Daddy Jones said, “This is the grave of my brother, John Jones.”
Jerry asked, “Who is the third person buried inside the wall?” Daddy Jones said, “This is Isaac Moragne Jones, the oldest son of Hugh Jones. He was in the Civil War.”
Jerry’s dad said, “We missed the grave of another of their sons up on top of the hill.” He was referring to John S. Jones. “He married Aunt Amanda Newton Yeats.”
As they walked over this large plot, two graves were located next to the rock wall. There was a slab of cement over their graves but with no names.
Jerry asked, “Do you know whose graves these are?”
Jerry dad looked at Daddy Jones, and then Daddy Jones replied, “These are Clayton and James Jones. They were afflicted sons of Edmond Jones.”
This, of course, triggered another question from Jerry.
“Who is Edmond Jones?”
Daddy Jones said, “He was my great-grandfather and the father of Hugh Jones.
Jerry next question was, “Where is he buried?”
Daddy Jones pointed to an area across the cemetery driveway and said, “Inside the rock wall over there. He is the one who gave the land for this cemetery and for the church.”
Inside this wall were four graves. Daddy Jones pointed them out as Edmond Jones and his wife Nancy (Croxton) Jones and Edmond Jones, Jr., and his wife Cynthia Jones. Cynthia was a sister of Elizabeth Jones, the wife of Hugh Jones.
Daddy pointed to a grave just outside the wall and said, “This is Leeper. He was the favorite slave of Edmond Jones. They were very close.”
Jerry asked Daddy Jones if this was the same Leeper that he had met when he had taken him to a barber shop in Attalla a couple of years before for his first barber shop haircut.
“No, but he was a son of the Leeper buried here.
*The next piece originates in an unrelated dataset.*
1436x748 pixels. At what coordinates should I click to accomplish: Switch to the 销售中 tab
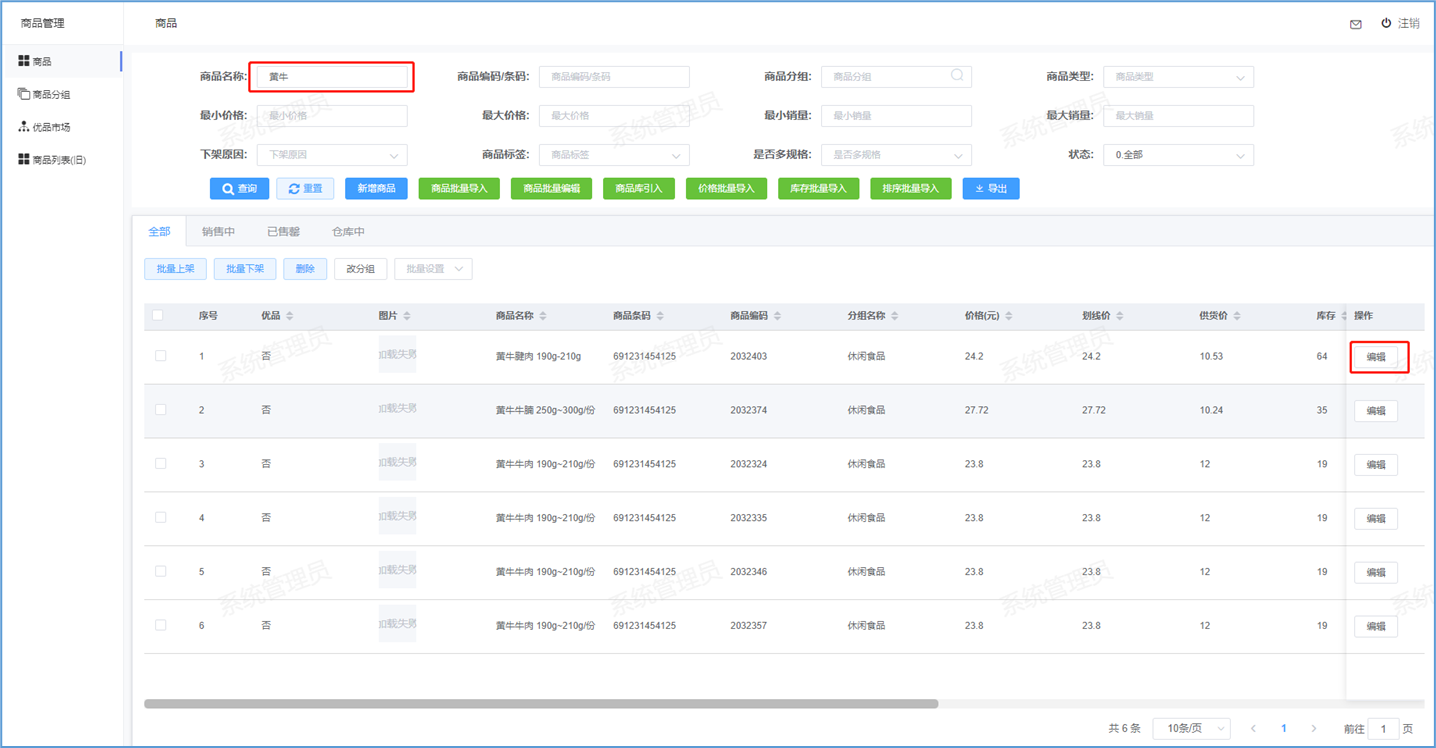(x=218, y=232)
The younger Leeper worked on the Gilliland farm for many years but was never a slave.”
Jerry remembered Leeper well. He was in the barber’s chair when a tall, very straight and white-headed colored man walked in the shop. Daddy Jones immediately went to him and shook hands.
Suddenly, the colored man turned and came over to the chair and picked Jerry up and smiling said, “And another little Jones.”
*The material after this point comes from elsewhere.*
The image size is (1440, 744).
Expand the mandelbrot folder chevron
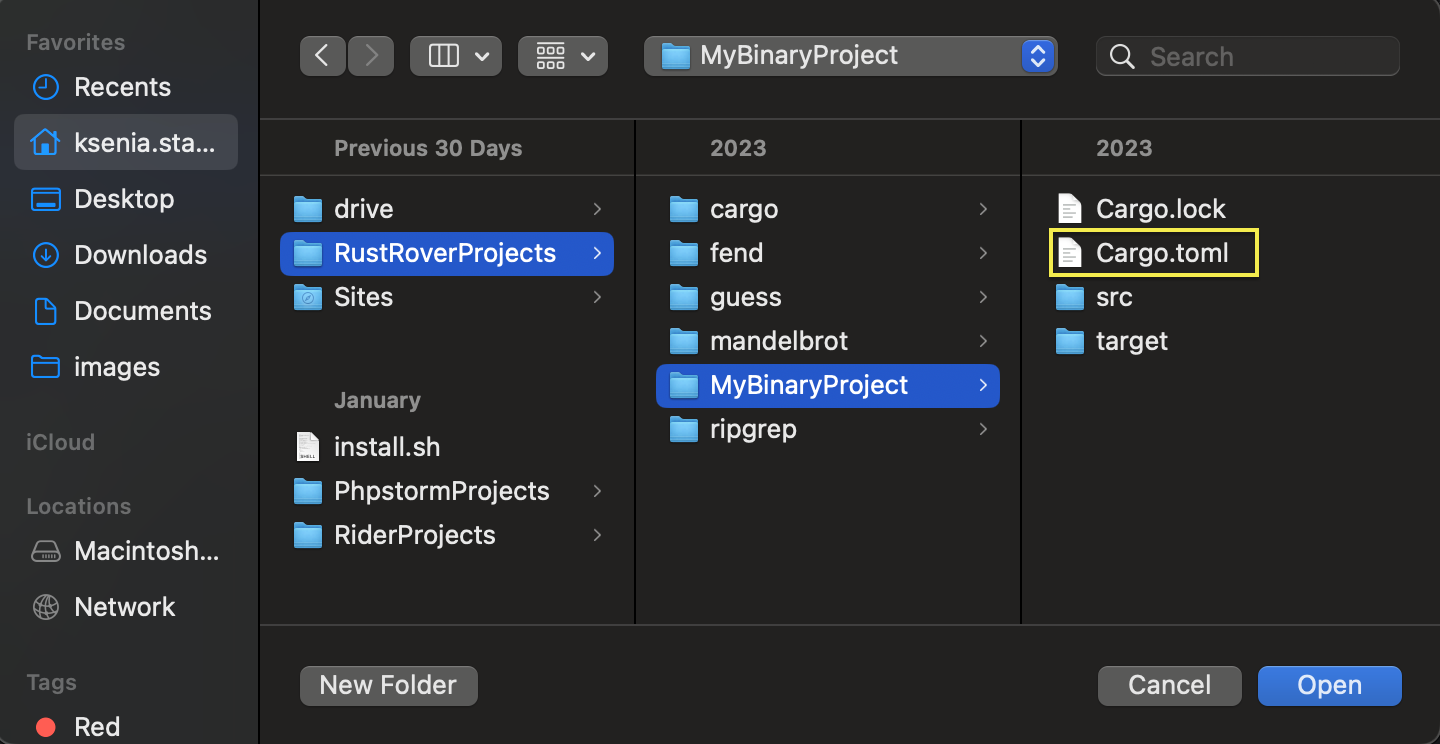point(984,341)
Jerry was shocked and a little frightened but daddy was smiling, so Jerry knew everything was all right. This Leeper lived to be near 100 years old. Jerry remembered he died when he was nearly grown. When granddaddy Gilliland moved to Attalla, Leeper joined him.
Jerry’s next question was, “Who was Edmond’s father?”
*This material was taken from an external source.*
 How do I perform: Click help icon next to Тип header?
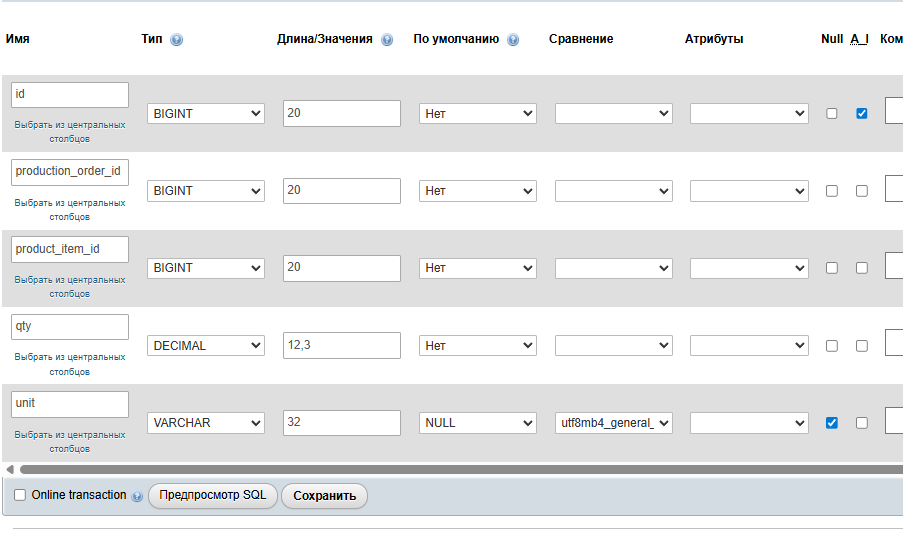coord(177,40)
Both men stated that they did not know his name. Edmond was an orphan boy and his father was buried at the top of the hill. They could not show Jerry the grave but they knew that he was buried in that area.
Jerry’s father took up the story from there.
“Edmond’s father was moving from Georgia to West Florida along with a group. He had his two sons, Edmond age 5, and another son, age 3, with him. They had camped at the large spring which was located where the latest building of Harmony Baptist Church now stands. They were following the old Indian path that traveled south to Cahawba.
During the night, they were attacked by a group of Indians on horseback. They circled the camp and thought that everyone was dead, but Edmond Jones awoke during the raid and peeped out of the wagon. He saw the Indians on their horses, and one of them had his younger brother in his arms. They rode away, and the child was never found. Jerry’s grandfather thought his name was Joe Jones.
Edmond was found by a white man who had heard of the attack but whose name they did not know. He came to investigate and found the boy and buried the dead. Both Jerry’s father and grandfather thought they were all buried in a common grave.
There were also some Indians that had been killed during the ambush and were also buried at the same site. It is not known if they were in the common grave. Edmond was reared by the man that found him, and when he was grown, he started a search for his family. They said that when the Indians ceded the land in Alabama, Edmond Jones returned to the site of the massacre. He obtained the land where his father was buried and built Harmony Meeting House as a memorial to his father.